On Sun, Aug 26, 2012 at 9:44 PM, Ferenc Kovacs wrote:
On Sun, Aug 26, 2012 at 8:20 PM, Stas Malyshev wrote:
And this is how democracy works, Stas. If voters don't bother to turn
up, too bad.
Putting aside the fact that democracy has very little to do with what
we're trying to do here (we're not government, we're opensource
project), that's how democracy *doesn't work*. As you noticed, it is
"too bad", and it is exactly the problem we're having - without
participation, votes are decided by a random sample of whoever bothered
to appear, often on a single vote.
This is not a way to build consensus. It is a very unhealthy state of
things, and it only contributes to the image of PHP as a project having
no direction, no governance and basically existing in a state of
brownian motion. I thought we were trying to shed this image.
To make things a little bit clear.
The members of the 'admin', 'phpcvs', 'voting' groups can vote.
The admin and voting group membership is handed out on case-by-case basis
(although we don't have an open process for that), and the phpcvs group
membership is granted when somebody logs in with a php.net account, so
anybody with a php.net account can vote by default.

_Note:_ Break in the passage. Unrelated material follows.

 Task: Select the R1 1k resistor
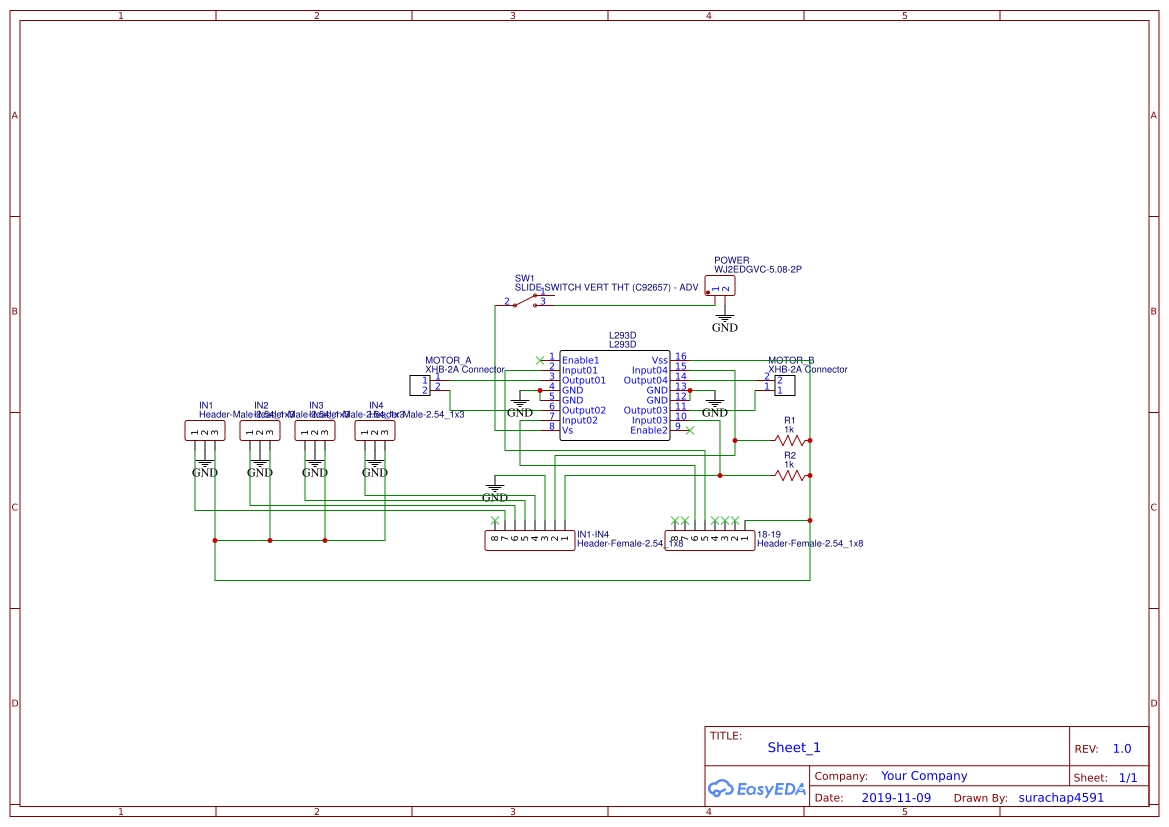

Last time when I asked, I was told, that only 3 people has membership of
the voting group(dunno who handed out those), so they don't have a
significant presence in the voting.
Of course if we would actively would handle out accounts to active
community reps and such (which was somehow defined by and accepted with the
voting rfc) you concern could be real given that the active people seems to
be more active than the average person out of the ~3000 people with
Your other concern, that votes can win by a small margin:
The voting RFC states that syntax or other major changes require 2/3 of
the votes, other changes require simple majority (50%+1 vote).
The minimal discussion period, and minimal voting period was added that
there is enough time for the voters to understand the topic and hand, and
make their votes.
So we could either raise the required numbers, or the voting time period,
or we could create some arbitary number of minimal votes, but non of those
issues would fix our base problem: the lack of participation of the voters.

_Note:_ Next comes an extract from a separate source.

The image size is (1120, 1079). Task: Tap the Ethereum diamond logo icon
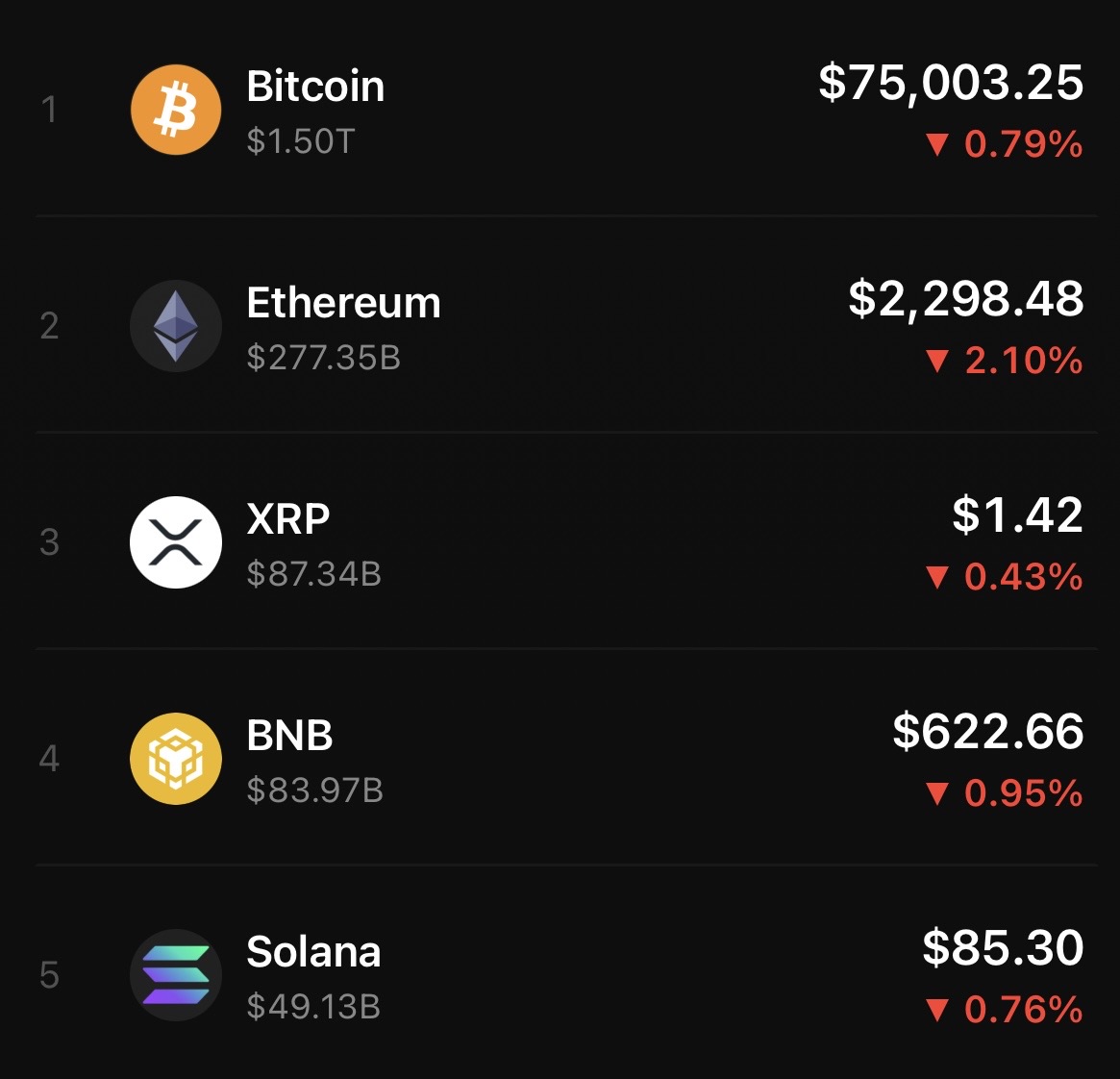click(176, 326)
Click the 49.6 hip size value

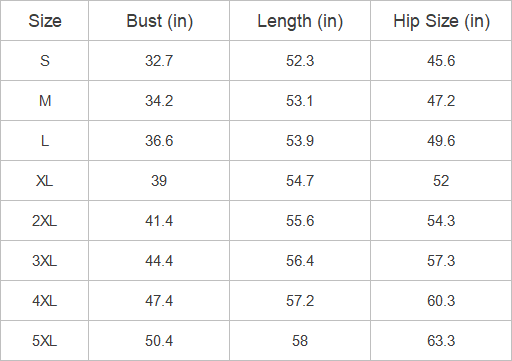tap(441, 141)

Of course, it would prevent us from accepting RFCs without a proper
evaluation, but it could also prevent us from accepting anything.
I think that the voting rfc itself is a good example of another problem:
accepting RFCs based on the subjective intention, instead of the actual
specification/implementation (or in the voting RFCs case, the lack of clear
specification in some areas).
Maybe now that we have some experience with the current process we could
create an improved version or an addition to the voting rfc.
What do you think?
@Tyr43l - http://tyrael.hu
I agree with the theoretical idea, but I don't see any other way to achieve
We can't make peoples participate in the discussions so give peoples a vote
without making sure they have good knowledge and they can be "trusted" is
not a good thing.
The main problem is the lack of participates.
Um.. I thought about two ideas, not so good - but they can be improved to
be an alternative:
- We can try to contact the top popular PHP blogs and websites and request
them to publish the discussed idea including all the required knowledge and
theory about it and with it publish a poll. taking the results of the poll
and add them to the internal poll.
You can say that "peoples in this websites don't know well about this" -
so we can, for example, divide the poll results by 2 and then add them.
- My second idea is to give, in addition to the users who got regular vote
permission, a permission to vote in the specific topic if
they participate in the discussion - for example, each user who got more
than X posts in discussion that contains Y posts can vote too.